Start of Block

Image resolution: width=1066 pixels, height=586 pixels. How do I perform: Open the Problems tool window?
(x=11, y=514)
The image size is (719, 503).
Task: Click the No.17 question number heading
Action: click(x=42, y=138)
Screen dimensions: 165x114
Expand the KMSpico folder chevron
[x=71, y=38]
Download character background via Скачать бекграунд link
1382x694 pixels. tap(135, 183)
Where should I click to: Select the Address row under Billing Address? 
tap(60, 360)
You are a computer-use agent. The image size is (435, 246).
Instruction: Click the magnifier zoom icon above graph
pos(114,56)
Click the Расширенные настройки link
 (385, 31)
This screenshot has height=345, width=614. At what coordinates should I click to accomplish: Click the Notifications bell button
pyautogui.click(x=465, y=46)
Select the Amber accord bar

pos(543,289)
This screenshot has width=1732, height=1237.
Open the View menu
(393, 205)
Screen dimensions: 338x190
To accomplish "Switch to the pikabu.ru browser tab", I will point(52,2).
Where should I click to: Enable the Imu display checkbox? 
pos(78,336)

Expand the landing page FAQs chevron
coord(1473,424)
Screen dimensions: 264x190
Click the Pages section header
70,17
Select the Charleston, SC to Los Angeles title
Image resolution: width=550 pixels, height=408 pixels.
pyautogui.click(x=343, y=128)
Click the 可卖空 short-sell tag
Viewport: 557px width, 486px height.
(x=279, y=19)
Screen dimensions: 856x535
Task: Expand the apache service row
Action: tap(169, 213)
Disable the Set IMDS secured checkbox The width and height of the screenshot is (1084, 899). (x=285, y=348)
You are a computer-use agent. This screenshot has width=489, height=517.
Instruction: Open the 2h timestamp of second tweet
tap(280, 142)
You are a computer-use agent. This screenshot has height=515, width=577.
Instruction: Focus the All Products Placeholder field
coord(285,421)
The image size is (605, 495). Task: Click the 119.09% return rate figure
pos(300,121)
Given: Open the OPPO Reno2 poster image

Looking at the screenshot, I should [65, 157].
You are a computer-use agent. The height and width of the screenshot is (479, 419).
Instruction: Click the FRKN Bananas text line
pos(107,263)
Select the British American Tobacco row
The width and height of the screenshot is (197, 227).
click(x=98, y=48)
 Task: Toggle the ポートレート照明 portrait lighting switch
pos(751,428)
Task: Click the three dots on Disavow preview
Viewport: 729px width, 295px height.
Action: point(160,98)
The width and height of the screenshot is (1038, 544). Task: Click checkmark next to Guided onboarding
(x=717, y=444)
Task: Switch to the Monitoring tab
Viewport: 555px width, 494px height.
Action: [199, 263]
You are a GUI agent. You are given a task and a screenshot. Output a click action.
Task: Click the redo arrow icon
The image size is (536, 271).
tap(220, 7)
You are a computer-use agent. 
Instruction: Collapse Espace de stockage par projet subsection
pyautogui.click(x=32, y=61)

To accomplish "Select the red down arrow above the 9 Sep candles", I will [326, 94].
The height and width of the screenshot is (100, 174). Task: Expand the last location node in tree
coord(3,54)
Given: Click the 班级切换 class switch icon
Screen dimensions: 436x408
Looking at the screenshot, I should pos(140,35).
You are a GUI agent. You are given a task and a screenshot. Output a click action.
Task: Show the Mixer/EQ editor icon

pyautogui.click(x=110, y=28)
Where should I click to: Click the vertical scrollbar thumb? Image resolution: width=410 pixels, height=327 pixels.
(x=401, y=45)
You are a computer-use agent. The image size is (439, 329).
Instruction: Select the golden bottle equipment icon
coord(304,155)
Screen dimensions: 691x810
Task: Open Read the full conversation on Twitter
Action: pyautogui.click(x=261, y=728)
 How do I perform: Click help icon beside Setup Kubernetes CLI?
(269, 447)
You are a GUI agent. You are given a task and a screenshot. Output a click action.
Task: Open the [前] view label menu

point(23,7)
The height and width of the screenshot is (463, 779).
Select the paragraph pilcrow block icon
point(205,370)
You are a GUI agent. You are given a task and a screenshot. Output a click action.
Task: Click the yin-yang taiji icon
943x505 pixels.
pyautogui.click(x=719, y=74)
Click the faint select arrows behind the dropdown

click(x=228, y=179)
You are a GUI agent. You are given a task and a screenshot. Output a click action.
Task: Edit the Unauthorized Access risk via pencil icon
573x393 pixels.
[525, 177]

End of Block

About this task: Show all lines from the data that contain "will".

Answer box:
To accomplish "Switch to the pikabu.ru browser tab", I will point(52,2).
To accomplish "Select the red down arrow above the 9 Sep candles", I will [326, 94].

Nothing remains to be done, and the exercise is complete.